Please pull out every line in the rows below that contains the word "accomplish". Case counts.

### RECORDS SHOWN ###

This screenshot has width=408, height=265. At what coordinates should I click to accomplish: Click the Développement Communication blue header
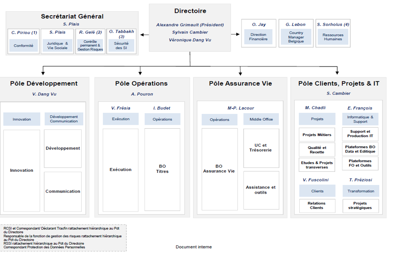(64, 119)
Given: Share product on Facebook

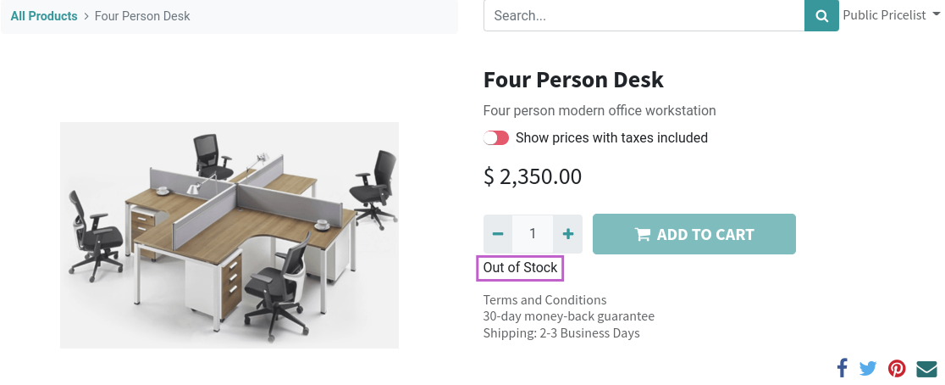Looking at the screenshot, I should click(x=842, y=367).
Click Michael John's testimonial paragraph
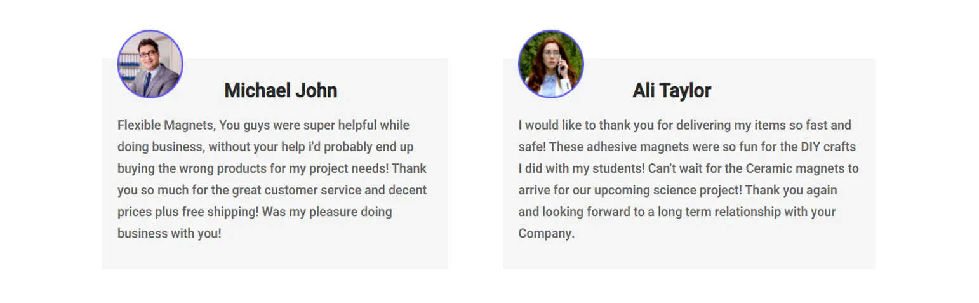The height and width of the screenshot is (303, 979). point(272,179)
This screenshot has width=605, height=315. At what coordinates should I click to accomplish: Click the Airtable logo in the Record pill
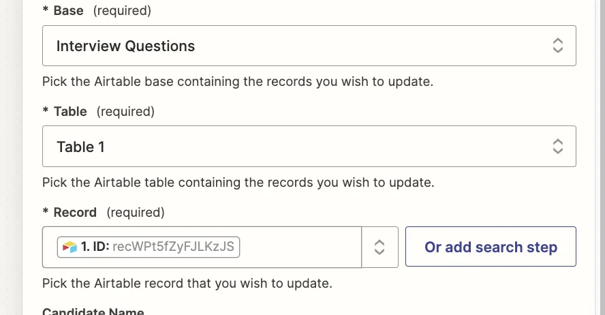(70, 247)
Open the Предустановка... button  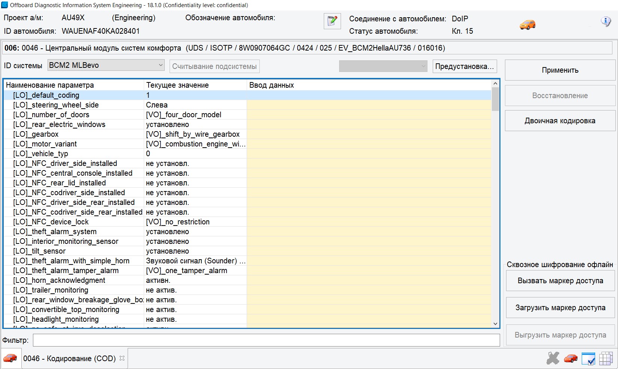pos(465,66)
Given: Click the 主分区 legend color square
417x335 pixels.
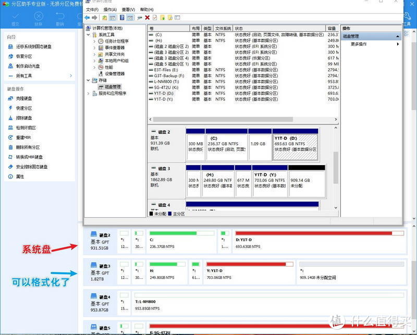Looking at the screenshot, I should (169, 213).
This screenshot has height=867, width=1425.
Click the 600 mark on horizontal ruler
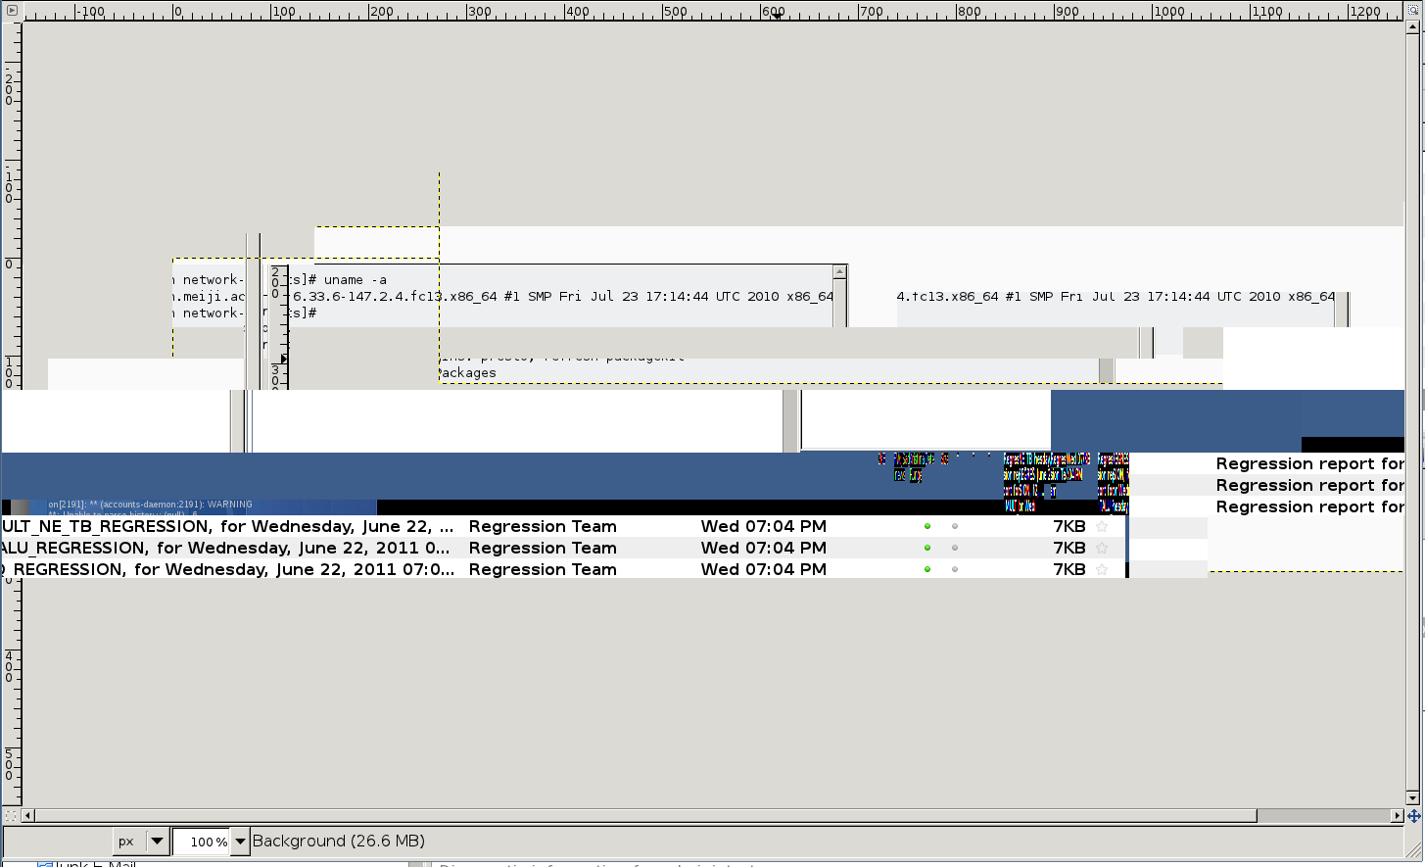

###

== ANSWER ==
This screenshot has width=408, height=265. At what coordinates should I click to accomplish: Click the Développement Communication blue header
This screenshot has width=605, height=315. At what coordinates should I click to accomplish: Click the Airtable logo in the Record pill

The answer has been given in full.